### Assignment:
Looking at the listing below, retype exactly the lines starting at the one containing "Biến tần Hope65" and ending at the one containing "Biến tần Slanvert (118, 158)", both included, and nothing else.

### Data to examine:
◇ ◇ ◇ ◇ ◇

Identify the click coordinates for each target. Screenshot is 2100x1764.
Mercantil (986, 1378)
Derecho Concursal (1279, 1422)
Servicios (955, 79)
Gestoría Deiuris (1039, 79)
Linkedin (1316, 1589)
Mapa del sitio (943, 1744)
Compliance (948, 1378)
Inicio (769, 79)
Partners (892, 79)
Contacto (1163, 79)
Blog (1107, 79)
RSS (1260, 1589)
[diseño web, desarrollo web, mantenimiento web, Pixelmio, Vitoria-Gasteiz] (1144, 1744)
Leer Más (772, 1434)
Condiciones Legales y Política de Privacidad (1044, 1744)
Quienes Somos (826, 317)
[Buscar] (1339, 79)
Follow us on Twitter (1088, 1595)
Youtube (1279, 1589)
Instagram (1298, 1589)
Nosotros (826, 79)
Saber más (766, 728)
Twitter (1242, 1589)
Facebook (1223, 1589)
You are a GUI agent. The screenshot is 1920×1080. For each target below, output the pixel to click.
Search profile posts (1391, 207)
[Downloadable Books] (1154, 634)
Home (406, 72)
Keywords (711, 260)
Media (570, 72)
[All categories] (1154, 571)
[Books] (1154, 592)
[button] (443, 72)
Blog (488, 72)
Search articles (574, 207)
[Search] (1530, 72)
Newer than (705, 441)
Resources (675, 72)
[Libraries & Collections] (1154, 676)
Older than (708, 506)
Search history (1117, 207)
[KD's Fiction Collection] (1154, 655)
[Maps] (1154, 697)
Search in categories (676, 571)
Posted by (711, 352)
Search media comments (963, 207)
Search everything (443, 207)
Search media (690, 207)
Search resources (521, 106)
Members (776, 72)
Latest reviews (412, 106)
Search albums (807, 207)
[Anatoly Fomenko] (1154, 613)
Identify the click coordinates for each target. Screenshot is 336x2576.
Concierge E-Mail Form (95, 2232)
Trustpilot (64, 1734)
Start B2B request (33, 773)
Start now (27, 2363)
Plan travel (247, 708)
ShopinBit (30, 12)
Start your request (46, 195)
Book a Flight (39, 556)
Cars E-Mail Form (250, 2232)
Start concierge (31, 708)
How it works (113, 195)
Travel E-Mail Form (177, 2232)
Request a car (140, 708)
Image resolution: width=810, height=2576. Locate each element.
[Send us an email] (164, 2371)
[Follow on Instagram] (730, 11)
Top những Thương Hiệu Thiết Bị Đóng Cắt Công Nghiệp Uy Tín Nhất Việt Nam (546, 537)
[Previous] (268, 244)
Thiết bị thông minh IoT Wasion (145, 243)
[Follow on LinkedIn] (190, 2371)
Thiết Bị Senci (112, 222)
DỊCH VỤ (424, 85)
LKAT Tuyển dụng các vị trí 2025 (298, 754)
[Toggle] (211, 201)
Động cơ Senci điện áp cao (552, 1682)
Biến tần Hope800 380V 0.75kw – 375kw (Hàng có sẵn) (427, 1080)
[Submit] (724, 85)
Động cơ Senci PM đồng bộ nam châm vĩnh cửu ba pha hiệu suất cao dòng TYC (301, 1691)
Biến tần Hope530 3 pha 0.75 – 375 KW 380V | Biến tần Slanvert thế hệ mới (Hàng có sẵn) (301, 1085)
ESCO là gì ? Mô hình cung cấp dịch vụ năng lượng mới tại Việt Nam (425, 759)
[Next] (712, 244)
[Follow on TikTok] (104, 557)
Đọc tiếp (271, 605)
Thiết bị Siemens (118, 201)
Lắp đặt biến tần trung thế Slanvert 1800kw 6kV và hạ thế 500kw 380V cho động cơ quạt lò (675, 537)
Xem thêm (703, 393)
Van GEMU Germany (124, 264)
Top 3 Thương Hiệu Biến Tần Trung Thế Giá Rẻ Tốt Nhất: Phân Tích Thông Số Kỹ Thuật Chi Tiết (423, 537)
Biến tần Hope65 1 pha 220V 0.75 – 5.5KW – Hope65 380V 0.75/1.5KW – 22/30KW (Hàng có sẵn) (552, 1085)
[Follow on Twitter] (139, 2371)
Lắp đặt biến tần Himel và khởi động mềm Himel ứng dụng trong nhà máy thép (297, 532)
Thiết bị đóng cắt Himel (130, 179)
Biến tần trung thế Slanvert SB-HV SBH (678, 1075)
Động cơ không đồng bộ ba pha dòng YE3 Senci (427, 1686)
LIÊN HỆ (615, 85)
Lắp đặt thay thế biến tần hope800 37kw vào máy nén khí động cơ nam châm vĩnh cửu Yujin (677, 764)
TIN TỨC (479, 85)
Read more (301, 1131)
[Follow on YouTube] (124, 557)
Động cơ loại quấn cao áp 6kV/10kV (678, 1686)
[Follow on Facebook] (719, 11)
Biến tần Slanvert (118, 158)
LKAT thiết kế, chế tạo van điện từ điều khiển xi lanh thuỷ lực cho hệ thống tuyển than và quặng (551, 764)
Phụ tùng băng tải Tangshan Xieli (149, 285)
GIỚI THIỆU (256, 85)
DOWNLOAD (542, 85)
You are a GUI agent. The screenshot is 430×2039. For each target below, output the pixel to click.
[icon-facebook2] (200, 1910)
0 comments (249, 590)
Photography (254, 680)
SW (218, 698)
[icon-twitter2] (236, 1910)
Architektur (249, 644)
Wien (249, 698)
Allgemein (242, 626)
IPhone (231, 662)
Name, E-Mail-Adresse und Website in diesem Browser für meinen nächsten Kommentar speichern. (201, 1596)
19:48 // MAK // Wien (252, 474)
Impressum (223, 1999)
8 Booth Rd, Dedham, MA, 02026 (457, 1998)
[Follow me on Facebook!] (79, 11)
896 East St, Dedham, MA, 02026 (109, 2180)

◇ ◇ ◇ ◇ ◇

### Answer area:
Biến tần Hope65 1 pha 220V 0.75 – 5.5KW – Hope65 380V 0.75/1.5KW – 22/30KW (Hàng có sẵn) (552, 1085)
[Follow on Twitter] (139, 2371)
Lắp đặt biến tần Himel và khởi động mềm Himel ứng dụng trong nhà máy thép (297, 532)
Thiết bị đóng cắt Himel (130, 179)
Biến tần trung thế Slanvert SB-HV SBH (678, 1075)
Động cơ không đồng bộ ba pha dòng YE3 Senci (427, 1686)
LIÊN HỆ (615, 85)
Lắp đặt thay thế biến tần hope800 37kw vào máy nén khí động cơ nam châm vĩnh cửu Yujin (677, 764)
TIN TỨC (479, 85)
Read more (301, 1131)
[Follow on YouTube] (124, 557)
Động cơ loại quấn cao áp 6kV/10kV (678, 1686)
[Follow on Facebook] (719, 11)
Biến tần Slanvert (118, 158)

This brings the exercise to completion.